8. A perusal of the above passages show that the petitioners cannot get the reliefs prayed for by them in this writ petition even assuming that they continue to be in service. It may be open to them to approach the Industrial Tribunal and seek appropriate reliefs. In fact in Gujarat Electricity Board's case, (supra) the Supreme Court has observed that the remedy of the workmen was to raise appropriate industrial dispute as indicated in that judgment for appropriate reliefs and if such a dispute was raised, the Government should make a reference within two months of the receipt of the dispute and the industrial adjudicator should dispose of the same as far as possible within six months thereafter.

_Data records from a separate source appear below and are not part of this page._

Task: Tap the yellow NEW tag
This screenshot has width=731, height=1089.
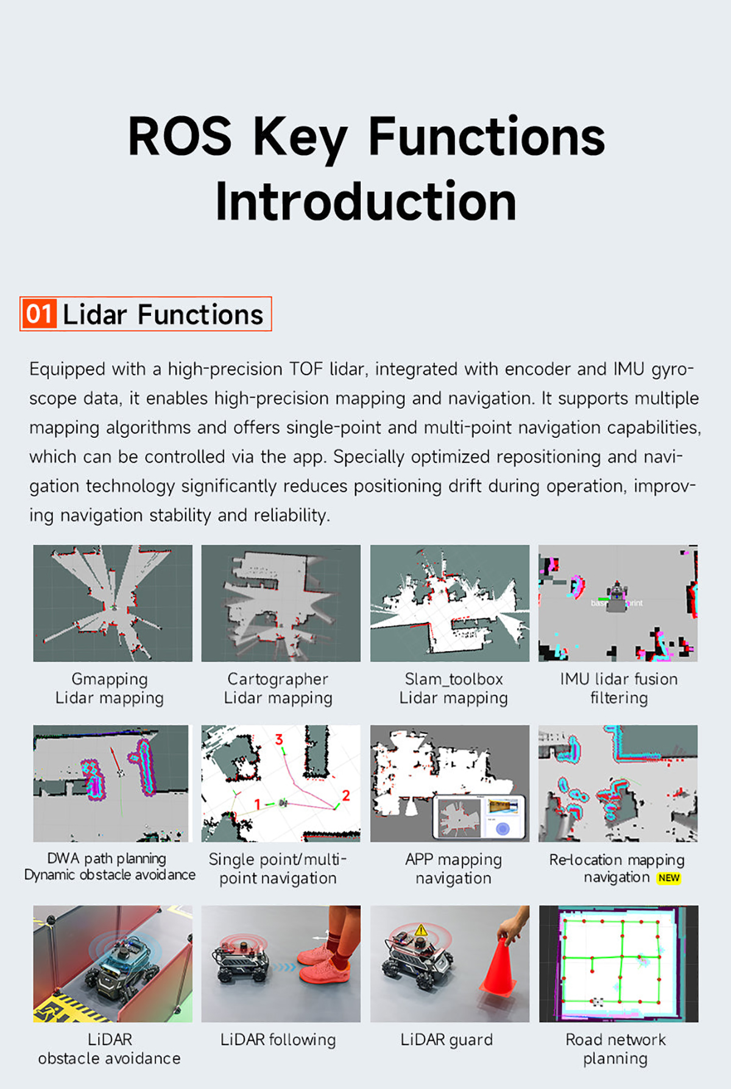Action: (x=669, y=878)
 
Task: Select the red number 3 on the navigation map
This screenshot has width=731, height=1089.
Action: (x=279, y=740)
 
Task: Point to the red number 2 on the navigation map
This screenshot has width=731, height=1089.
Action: (x=346, y=795)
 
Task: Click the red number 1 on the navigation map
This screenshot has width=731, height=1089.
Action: (x=258, y=805)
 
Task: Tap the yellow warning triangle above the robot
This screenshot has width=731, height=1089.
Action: (x=421, y=930)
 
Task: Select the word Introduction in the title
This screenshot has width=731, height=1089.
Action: (x=366, y=202)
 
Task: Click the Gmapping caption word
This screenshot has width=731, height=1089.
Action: (x=110, y=679)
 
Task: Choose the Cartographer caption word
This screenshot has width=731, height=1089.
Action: (x=278, y=679)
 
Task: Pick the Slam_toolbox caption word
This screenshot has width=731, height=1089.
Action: (x=454, y=679)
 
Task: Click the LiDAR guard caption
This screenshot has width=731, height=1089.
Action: (x=447, y=1040)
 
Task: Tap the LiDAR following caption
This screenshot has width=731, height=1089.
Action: (x=278, y=1040)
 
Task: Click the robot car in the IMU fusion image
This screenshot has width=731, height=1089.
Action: (x=617, y=597)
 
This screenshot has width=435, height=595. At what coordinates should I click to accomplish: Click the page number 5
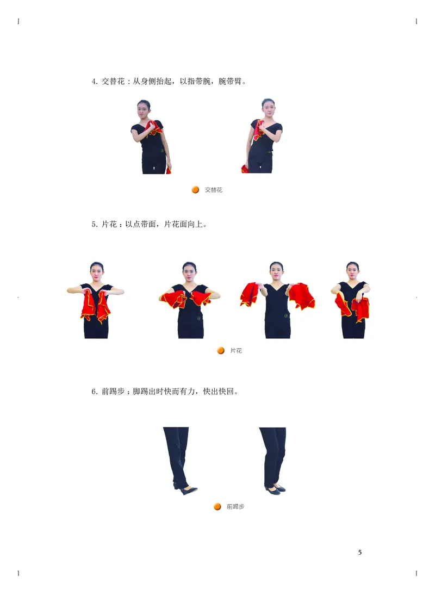click(x=360, y=553)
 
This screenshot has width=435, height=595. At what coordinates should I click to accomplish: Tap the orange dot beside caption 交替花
click(x=195, y=190)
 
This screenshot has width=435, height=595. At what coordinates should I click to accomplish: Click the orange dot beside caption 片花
click(x=221, y=351)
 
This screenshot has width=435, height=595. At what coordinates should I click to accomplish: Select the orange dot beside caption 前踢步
click(x=217, y=506)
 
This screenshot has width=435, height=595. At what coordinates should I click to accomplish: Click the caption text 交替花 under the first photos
click(x=214, y=190)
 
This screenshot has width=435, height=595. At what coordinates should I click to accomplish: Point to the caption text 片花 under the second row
click(x=236, y=351)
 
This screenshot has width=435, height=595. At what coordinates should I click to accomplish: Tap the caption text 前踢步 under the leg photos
click(x=235, y=507)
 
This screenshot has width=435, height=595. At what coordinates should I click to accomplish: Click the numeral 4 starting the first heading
click(x=94, y=82)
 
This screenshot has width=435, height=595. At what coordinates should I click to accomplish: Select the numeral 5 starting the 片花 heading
click(x=94, y=224)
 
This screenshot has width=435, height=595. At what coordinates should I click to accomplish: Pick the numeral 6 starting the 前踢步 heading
click(x=94, y=391)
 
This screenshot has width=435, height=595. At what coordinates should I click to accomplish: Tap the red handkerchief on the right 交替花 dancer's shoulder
click(x=258, y=129)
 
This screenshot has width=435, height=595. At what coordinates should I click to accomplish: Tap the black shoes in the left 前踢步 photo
click(x=186, y=489)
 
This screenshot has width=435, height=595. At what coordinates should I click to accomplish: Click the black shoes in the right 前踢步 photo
click(x=276, y=489)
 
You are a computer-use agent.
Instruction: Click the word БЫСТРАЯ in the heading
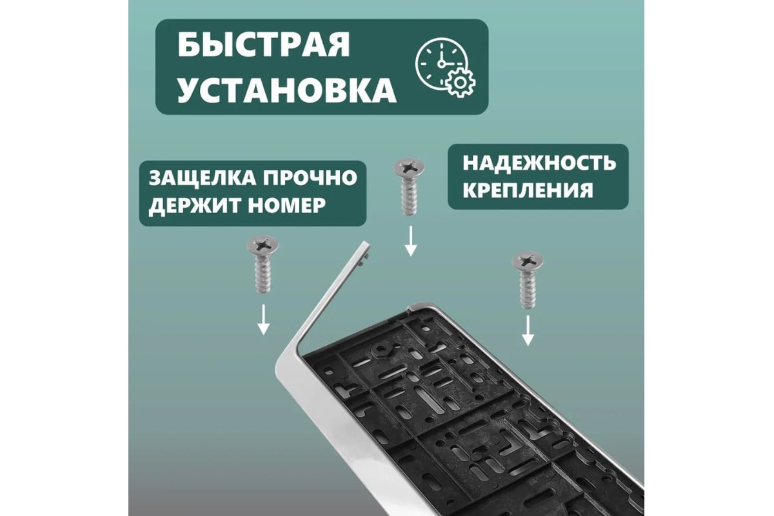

9. Learned counsel for the petitioners ultimately prays for such a direction to the Government. The Government is impleaded as a party only in W. P. No. 314 of 1989. The petitioner in that writ petition is a union by name Tamil Manila Thozhilalar Sangam. The prayer in the writ petition is to issue a writ of mandamus by directing the third respondent, viz., the Government of Tamil Nadu, to pass orders under Section 10 of the Contract Labour Act, abolishing contract employment in the security services of the second respondent factory belonging to the first respondent Board. If any direction could be issued to the Government it can be only in that writ petition and not in W. P. No. 11348 of 1988, in which the workers have themselves prayed for certain reliefs such as regularisation, etc.

10. In view of the categorical pronouncement of the Supreme Court, it is not possible to grant the reliefs prayed for in W. P. No. 11348 of 1988. That petition is dismissed.

11. As regards the prayer in W.P. No. 314 of 1989, the union, which has filed the writ petition is representing only the workers employed by the contractors. If they are so advised, it may be open to them to approach the Government for a reference to the Industrial Tribunal within the parameters laid down by the Supreme Court in Gujarat Electricity Board's case, (supra). If such an application is made to the Government by the concerned workers, the Government shall make a reference within three months from the date of receipt of the said application and the industrial adjudicator shall dispose of the same within one year therefrom. With the above observation, W. P. No. 314 of 1989 is also dismissed. There will be no order as to costs.